Magnesium, which acts as an antagonist of N-methyl-D-aspartate (NMDA) subtype of glutamate receptors, exerts antidepressant-like activity in animal models of depression. The present study was undertaken to elucidate the influence of sildenafil, a phosphodiesterase type 5 inhibitor, on the anti-immobility action of magnesium in the forced swim test in mice. Swim sessions were conducted by placing mice in glass cylinders filled with water for 6 min and the duration of the behavioral immobility during the last 4 min of the test was evaluated. Locomotor activity was measured with photoresistor actimeters.
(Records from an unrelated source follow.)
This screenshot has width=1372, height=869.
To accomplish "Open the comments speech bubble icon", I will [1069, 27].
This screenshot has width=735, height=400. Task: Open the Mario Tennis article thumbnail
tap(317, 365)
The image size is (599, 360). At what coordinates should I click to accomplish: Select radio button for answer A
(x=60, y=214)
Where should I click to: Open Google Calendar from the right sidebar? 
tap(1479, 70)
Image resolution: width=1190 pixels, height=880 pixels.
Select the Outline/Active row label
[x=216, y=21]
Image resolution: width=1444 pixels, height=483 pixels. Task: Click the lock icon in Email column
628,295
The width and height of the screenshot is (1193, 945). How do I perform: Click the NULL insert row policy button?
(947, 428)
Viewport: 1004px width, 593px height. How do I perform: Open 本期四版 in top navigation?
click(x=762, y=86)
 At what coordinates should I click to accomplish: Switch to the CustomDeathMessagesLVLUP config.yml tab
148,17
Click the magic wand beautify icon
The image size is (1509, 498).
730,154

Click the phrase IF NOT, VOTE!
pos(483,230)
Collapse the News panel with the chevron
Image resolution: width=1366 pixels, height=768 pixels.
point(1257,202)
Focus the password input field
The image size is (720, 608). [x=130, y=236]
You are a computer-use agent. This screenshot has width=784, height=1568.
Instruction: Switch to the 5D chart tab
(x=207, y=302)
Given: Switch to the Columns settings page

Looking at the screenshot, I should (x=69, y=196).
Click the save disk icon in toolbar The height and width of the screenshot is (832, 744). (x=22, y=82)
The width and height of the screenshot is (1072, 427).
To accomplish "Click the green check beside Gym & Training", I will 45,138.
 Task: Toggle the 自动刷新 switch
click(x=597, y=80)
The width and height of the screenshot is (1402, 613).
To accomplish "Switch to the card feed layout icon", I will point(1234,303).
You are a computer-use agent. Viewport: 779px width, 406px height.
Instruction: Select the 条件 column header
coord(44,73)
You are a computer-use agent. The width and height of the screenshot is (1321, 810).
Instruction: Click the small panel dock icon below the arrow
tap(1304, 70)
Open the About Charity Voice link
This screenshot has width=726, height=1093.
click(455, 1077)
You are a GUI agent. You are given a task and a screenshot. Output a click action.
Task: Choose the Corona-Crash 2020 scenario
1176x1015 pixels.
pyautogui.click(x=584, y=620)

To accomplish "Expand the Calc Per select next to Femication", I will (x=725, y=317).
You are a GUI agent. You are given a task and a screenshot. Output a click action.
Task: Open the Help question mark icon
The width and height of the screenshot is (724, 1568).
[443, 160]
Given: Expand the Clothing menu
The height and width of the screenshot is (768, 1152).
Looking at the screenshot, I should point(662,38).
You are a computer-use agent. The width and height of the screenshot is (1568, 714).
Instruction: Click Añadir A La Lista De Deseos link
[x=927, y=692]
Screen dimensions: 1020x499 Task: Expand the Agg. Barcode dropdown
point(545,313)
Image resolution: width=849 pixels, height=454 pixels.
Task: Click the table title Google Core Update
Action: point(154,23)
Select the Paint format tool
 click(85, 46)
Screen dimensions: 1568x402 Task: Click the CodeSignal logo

Serum and brain magnesium levels were assayed spectrophotometrically. Magnesium at a dose of 30 mg/kg, ip significantly decreased the immobility time while sildenafil (5, 10 and 20 mg/kg, ip) in a dose-dependent manner reduced the antidepressant-like activity of magnesium. The co-administration of magnesium with sildenafil at the highest dose entirely abolished the antidepressant-like effect of magnesium and caused a statistically significant increase in immobility duration as compared to the control group. Combination of magnesium with sildenafil resulted in a potent reduction (80%) of locomotor activity and pharmacokinetic studies showed a significant increase of magnesium concentration in serum (as compared to magnesium treatment alone) without changes within brain tissue in mice treated with magnesium and sildenafil. When given alone, sildenafil caused a significant increase in magnesium levels in both serum and brain. Our results indicate that a simultaneous treatment with magnesium and sildenafil results in hypermagnesemia in laboratory animals. However, the mechanism underlying this effect remains elusive.